THE PROBLEM -
Write out exactly the lines from the one containing "1024x429 pixels. At" through the last line of the records below, including both.

DATA UNDER STUDY -
⟨

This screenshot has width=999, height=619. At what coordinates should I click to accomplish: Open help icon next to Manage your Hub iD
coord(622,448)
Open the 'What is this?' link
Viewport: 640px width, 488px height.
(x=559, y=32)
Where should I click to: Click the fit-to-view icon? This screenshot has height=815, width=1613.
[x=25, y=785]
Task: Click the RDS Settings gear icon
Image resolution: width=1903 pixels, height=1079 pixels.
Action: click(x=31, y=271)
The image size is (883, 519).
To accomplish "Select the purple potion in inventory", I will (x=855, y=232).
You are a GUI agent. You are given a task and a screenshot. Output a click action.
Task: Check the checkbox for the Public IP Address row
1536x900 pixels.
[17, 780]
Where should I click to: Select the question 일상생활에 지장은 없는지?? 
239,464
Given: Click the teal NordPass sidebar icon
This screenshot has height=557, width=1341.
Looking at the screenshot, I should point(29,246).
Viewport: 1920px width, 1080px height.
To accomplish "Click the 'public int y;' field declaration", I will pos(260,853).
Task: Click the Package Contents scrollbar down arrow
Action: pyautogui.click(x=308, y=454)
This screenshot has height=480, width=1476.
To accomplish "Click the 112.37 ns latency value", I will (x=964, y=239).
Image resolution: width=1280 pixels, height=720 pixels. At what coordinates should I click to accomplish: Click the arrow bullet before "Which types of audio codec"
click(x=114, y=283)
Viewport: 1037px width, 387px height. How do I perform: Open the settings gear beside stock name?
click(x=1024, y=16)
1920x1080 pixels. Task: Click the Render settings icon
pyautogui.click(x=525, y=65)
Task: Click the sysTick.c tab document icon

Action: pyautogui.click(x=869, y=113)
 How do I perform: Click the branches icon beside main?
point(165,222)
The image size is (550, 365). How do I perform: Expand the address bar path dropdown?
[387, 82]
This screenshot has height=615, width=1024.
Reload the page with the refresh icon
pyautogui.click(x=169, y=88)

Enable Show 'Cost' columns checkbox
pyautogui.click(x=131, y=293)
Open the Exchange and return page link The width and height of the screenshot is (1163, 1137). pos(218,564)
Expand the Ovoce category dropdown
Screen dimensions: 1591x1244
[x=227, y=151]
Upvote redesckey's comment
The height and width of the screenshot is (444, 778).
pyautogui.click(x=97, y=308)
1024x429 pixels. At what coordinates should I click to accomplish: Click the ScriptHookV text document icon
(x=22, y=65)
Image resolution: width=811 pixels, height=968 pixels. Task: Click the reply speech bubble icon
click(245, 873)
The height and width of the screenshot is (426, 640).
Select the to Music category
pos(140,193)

⟩

FINISHED TASK -
1024x429 pixels. At what coordinates should I click to accomplish: Click the ScriptHookV text document icon
(x=22, y=65)
Image resolution: width=811 pixels, height=968 pixels. Task: Click the reply speech bubble icon
click(245, 873)
The height and width of the screenshot is (426, 640).
Select the to Music category
pos(140,193)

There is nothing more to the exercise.